Since I'm currently, ah, a little slack for work, I've been looking at a few courses - mainly in the area of software (I'm worryingly Avid stupid), for use when I'm wearing my "postproduction" hat, but also things like the single camera lighting stuff, since while I've done a fair amount of that, there's always more to learn.
Thing is, does a lot of two and three-day courses actually put potential employers off? If I were looking at someone's CV and it was bulked out with a lot of "Digital Camera for Single Operators" and "Practical Location Lighting for DV/Single Camera" I'd probably assume "Uhoh, this guys eems to be pretty remedial, let's not hire him."

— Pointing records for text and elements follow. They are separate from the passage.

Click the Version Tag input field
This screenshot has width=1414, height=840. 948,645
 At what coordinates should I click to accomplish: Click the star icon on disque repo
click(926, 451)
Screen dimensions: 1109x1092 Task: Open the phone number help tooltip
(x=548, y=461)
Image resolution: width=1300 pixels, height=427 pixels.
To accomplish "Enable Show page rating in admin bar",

Also: expanding one's knowledge is, on a purely personal development level, never a bad thing. But people seem to want more and more narrow specialism - while I often see a lack of knowledge of the overall process cost productions money, when people fail to see quick ways to avoid problems because they don't know how someone else works, a wide-ranging and general background seems to be positively unhelpful. I'm not suggesting that a camera client should necessarily be impressed with the fact that I also edit, but there seems to be no recognition that this is useful at all. For many people, specialising is difficult; I can't just turn down 50% of all the work I'm offered because it's not edit, or not camera, and call it being focussed.
Actor acqaintances of mine seem to spend a lot of time on personal development, often doing courses or being involved in workshops. What do we think of this sort of constant expansionism in an industry that begs for specialists?